Tradicionalmente, os saberes indígenas são transmitidos pelos mais idosos, por meio de narrativas. Os narradores dominam o discurso oral, o ato de narrar e são responsáveis por zelar e cuidar do saber e sua transmissão para as gerações mais jovens, perpetuando as formas de ser e viver em seu mundo. A COVID-19 tem atacado gravemente as populações indígenas, tirando a vida de muitos anciãos, impactando na vida de cada povo, em seus territórios, seus lares e comunidades. Isto tem impactado não apenas na preservação da memória e preservação/transmissão de conhecimentos, mas também na sua resiliência e nas lutas políticas pelos direitos de ser indígena, de ter suas terras demarcadas, e no acesso à saúde e educação. Por isso, as “mortes indígenas no Brasil não são apenas números, são corpos com memórias, histórias e vozes coletivas. A cada indígena que se vai é uma voz que deixa de entoar o canto. É uma mão que deixa de bater o maracá. Do luto à luta. Não é somente número, cada corpo Indígena tem uma encantaria ancestral. A cada Indígena morto, morre parte da nossa história coletiva” (Célia Xacriabá).
Muitos povos (por exemplo, Amondawa, Awetý e Huni Kuĩ) compreendem a vida como um processo de aprendizado, pontuado por diferentes estágios da vida, pensados como categorias de status social e não faixas etárias distribuídas em uma linha temporal. Cada estágio da vida requer conhecimentos, aprendizados e responsabilidades sociais apropriadas e necessárias àquele momento do ciclo da vida. As transições entre esses estágios podem envolver ritos de passagem e/ou aprendizados adquiridos para que se dê o processo de ritualização. Além disso, cada povo possui processos específicos, com diferentes ritos e duração.

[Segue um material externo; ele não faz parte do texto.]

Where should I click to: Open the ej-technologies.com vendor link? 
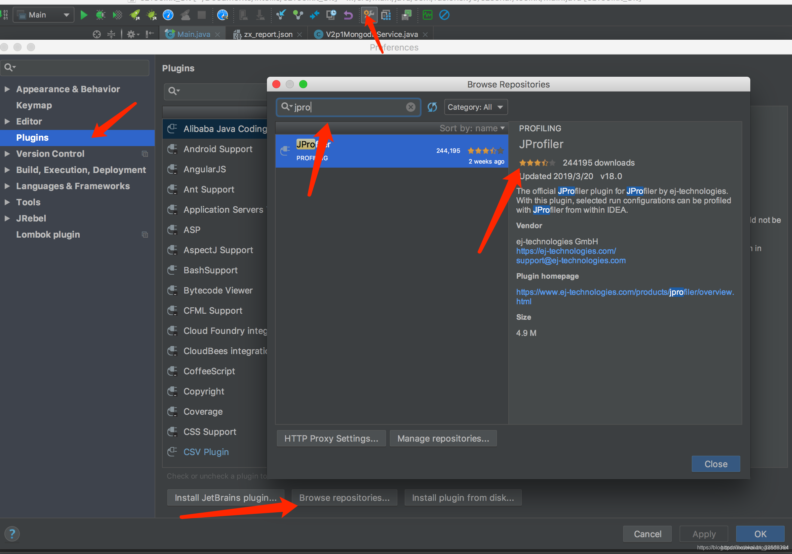point(566,251)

O conhecimento é adquirido ao longo dos diferentes estágios. Se um(a) jovem tiver adquirido conhecimento e responsabilidade de "adulto" (por exemplo: aprendeu a ser pescador qualificado ou assumiu responsabilidades domésticas com um nível de conhecimento reconhecido por toda a comunidade), este(a) jovem será considerado e respeitado(a) como um(a) adulto(a), pelo menos a esse respeito. Porém, continua a ser um(a) jovem inserido(a) em um determinado estágio de vida. A vida não é concebida como progressão em uma linha temporal, mas como uma sequência diferenciada de estados de ser e saber.
Então, quando os indígenas não conseguem preservar e manter seus territórios, seus costumes e práticas sustentáveis, os seus modos de ser, eles tendem a desaparecer. Os territórios, os costumes e as práticas devem ser as referências para o pleno exercício da capacidade desses povos no sentido de gerir seus processos de educação, promoção da saúde, economia, alimentação, apropriação de saberes e escolhas quanto ao que pretendem construir para as futuras gerações. Desse modo, advogamos pelo etnoconhecimento, que pressupõe a escuta de demandas comunitárias, o estímulo e a mobilização das comunidades para buscar compreensões mais profundas e consensuais a respeito das causas geradoras de problemas percebidos. Isso implica buscar, conjuntamente, soluções e instrumentos que considerem as cosmovisões e as práticas dos povos envolvidos. O envolvimento das comunidades nas práticas do bem-viver é a base do etnoconhecimento, portanto, é necessário integrar mestres, anciãos, curandeiros, parteiras, pajés, xamãs, rezadores, benzedores e outros atores que detêm os saberes tradicionais, numa relação dialógica e de equidade entre os conhecimentos de outros povos, e aqueles que ainda predominam no âmbito acadêmico-científico.